- Problem -
Within the records, find every line that includes the word "computer" and copy it.

- Saved data entries -
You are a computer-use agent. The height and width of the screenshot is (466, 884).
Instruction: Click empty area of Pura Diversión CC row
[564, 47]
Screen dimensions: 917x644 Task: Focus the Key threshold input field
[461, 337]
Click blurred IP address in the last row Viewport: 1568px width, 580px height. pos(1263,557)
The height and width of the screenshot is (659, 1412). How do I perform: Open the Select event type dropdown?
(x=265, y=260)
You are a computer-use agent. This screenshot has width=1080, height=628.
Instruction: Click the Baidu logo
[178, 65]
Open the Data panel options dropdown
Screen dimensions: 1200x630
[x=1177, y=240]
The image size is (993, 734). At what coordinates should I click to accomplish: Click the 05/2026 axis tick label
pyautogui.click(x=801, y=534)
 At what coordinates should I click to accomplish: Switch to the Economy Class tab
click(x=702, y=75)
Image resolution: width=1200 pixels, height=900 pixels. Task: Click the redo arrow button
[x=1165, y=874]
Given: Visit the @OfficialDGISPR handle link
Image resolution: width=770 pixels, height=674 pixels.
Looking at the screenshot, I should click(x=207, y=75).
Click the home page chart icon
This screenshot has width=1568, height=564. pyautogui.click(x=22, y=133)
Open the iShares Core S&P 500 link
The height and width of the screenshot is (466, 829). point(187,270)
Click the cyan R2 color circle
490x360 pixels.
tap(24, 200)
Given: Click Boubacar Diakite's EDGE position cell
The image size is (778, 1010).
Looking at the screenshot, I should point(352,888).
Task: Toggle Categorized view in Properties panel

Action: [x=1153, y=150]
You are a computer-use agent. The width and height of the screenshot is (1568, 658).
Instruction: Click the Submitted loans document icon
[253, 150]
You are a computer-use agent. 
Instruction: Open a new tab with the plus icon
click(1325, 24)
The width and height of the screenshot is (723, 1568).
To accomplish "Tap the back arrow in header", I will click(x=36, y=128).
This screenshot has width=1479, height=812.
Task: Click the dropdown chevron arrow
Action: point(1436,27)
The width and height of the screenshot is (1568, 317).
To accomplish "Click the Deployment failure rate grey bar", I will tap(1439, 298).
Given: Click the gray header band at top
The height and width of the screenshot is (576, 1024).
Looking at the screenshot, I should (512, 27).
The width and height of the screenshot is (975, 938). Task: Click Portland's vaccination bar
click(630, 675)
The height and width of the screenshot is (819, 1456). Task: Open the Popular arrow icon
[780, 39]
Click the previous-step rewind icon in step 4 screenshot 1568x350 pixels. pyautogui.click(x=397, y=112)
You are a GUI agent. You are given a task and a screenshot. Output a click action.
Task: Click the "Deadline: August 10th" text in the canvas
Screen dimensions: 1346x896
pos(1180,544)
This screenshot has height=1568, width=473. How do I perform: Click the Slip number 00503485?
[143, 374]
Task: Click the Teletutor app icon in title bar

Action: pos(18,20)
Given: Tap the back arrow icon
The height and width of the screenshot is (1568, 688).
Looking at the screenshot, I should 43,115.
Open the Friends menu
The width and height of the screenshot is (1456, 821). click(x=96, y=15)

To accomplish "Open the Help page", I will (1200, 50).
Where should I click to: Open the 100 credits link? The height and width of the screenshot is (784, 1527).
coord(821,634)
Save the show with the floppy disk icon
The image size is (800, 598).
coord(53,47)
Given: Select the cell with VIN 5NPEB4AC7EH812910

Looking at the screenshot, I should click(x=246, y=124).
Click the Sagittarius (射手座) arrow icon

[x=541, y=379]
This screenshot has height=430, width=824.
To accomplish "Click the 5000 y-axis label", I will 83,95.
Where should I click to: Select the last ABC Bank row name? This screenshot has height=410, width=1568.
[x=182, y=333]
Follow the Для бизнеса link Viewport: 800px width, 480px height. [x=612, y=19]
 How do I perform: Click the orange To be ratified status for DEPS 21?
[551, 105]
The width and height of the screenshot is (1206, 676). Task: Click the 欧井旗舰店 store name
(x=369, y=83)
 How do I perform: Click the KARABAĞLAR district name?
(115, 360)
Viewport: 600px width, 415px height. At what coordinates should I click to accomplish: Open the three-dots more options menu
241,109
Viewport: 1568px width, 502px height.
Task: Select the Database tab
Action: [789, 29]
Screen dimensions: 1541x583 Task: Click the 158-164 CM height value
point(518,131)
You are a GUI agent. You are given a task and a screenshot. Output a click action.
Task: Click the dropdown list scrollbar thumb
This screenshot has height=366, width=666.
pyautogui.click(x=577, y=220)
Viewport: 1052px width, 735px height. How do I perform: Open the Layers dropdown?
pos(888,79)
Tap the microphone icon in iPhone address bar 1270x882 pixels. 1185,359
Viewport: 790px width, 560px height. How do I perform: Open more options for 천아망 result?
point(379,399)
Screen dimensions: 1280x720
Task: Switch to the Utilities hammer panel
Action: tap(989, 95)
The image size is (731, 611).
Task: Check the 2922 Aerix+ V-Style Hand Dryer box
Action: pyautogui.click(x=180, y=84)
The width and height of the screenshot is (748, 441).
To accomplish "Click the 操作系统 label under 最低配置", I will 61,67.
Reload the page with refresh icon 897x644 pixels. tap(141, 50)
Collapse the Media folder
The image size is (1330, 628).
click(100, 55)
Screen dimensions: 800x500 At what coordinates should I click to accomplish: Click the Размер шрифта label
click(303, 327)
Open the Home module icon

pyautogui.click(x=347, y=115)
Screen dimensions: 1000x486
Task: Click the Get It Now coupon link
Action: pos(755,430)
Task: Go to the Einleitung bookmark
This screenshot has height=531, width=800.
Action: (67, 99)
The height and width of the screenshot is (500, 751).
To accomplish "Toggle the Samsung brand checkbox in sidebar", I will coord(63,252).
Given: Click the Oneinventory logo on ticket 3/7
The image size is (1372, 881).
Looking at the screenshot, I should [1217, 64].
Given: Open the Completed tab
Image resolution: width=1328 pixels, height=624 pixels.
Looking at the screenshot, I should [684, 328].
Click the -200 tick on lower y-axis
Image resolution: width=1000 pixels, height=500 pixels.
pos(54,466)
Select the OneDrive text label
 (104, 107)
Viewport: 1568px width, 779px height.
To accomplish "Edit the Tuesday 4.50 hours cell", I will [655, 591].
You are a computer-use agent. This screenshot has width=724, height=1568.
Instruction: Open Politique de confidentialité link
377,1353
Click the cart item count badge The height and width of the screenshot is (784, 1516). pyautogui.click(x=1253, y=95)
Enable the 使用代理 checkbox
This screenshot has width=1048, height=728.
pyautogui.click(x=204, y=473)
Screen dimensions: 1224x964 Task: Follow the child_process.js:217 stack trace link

- Solution to the problem -
You are a computer-use agent. The height and width of the screenshot is (466, 884).
You are a computer-use agent. This screenshot has width=1080, height=628.
You are a computer-use agent. The width and height of the screenshot is (1568, 658).
You are a computer-use agent. 
You are a computer-use agent. This screenshot has width=724, height=1568.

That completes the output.